§ READING TEXT:
***

Unproved Undeveloped Offshore California Properties

The Company has ownership interests ranging from 2.49% to 75% in five
unproved undeveloped offshore California oil and gas properties with aggregate
carrying values of $10,198,000, at September 30, 2003. These property
interests are located in proximity to existing producing federal offshore
units near Santa Barbara, California and represent the right to explore for,
develop and produce oil and gas from offshore federal lease units. Preliminary
exploration efforts on these properties have occurred and the existence of
substantial quantities of hydrocarbons has been indicated. The recovery of
the Company's investment in these properties will require extensive
exploration and development activities (and costs) that cannot proceed without
certain regulatory approvals that have been delayed and is subject to other
substantial risks and uncertainties.





7
DELTA PETROLEUM CORPORATION
AND SUBSIDIARIES
Notes to Consolidated Financial Statements
Three Months Ended September 30, 2003 and 2002
(Unaudited)

***

§ COLLECTED DATA:
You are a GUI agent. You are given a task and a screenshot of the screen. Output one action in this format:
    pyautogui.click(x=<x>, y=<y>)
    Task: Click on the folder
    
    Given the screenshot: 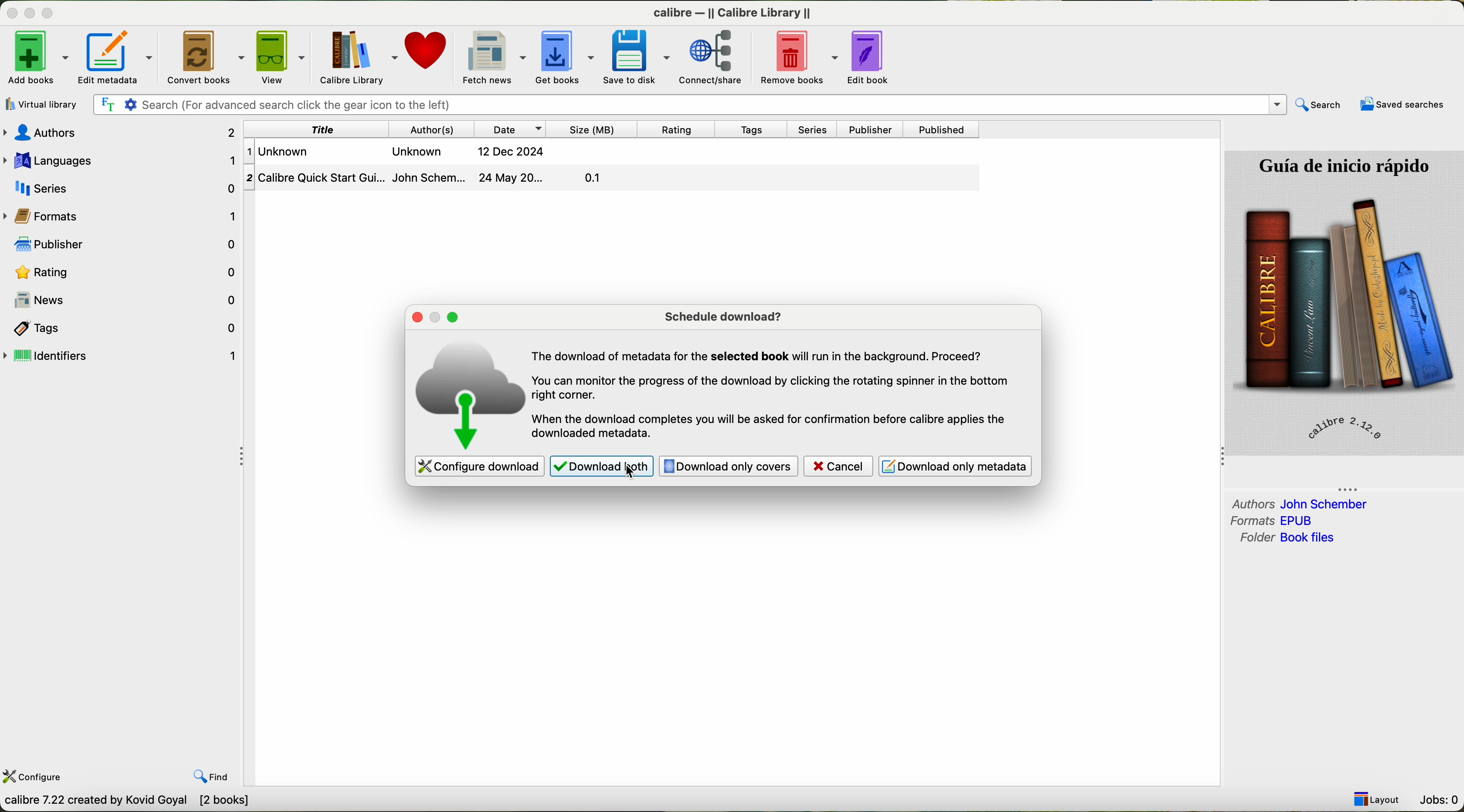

***

§ DIRECTION:
Carry the passage on offshore California oil and gas properties forward from its final line. The listing has no connection to the passage on offshore California oil and gas properties.

§ ANSWER TO THE TASK:
- -----------------------------------------------------------------------------

(4) Oil and Gas Properties, Continued

Based on indications of levels of hydrocarbons present from drilling
operations conducted in the past, the Company believes the fair values of its
property interests are in excess of their carrying values at September 30,
2003 and that no impairment in the carrying values has occurred. Pursuant to
a ruling in California v. Norton, later affirmed by the 9th Circuit Court of
Appeals, the U.S. Government is required to make a consistency determination
relating to our 1999 lease suspension requests under a 1990 amendment to the
Coastal Zone Management Act. In the event that there is some future adverse
ruling under the Coastal Zone Management Act that we decide not to appeal or
that we appeal without success, it is likely that some or all of our interests
in these leases would become impaired and written off at that time. It is
also possible that other events could occur during the Coastal Zone Management
Act review or appellate process that would cause our interests in the leases
to become impaired, and we will continuously evaluate those factors as they
occur. On January 9, 2002, the Company and several other plaintiffs filed a
lawsuit in the United States Court of Federal Claims in Washington, D.C.
alleging that the U.S. Government has materially breached the terms of forty
undeveloped federal leases, some of which are part of our Offshore California
properties. See disclosure in Item 1 of Part II.

Fiscal 2004 - Acquisition

On September 19, 2003, the Company completed an acquisition of certain
production and drilling prospects in Colorado and Wyoming from Edward Mike
Davis LLC and Edward Mike Davis, individually (collectively, "Davis"),
pursuant to the terms of a Purchase and Sale Agreement effective as of August
1, 2003. The total consideration paid for these properties was 1,000,000
shares of our common stock and $8 million, of which $2 million was paid in
cash and $6 million in the form of a short-term promissory note payable which
was paid on October 3, 2003. The shares issued were recorded at a price of
$5.15, a five day average surrounding the announcement of the transaction.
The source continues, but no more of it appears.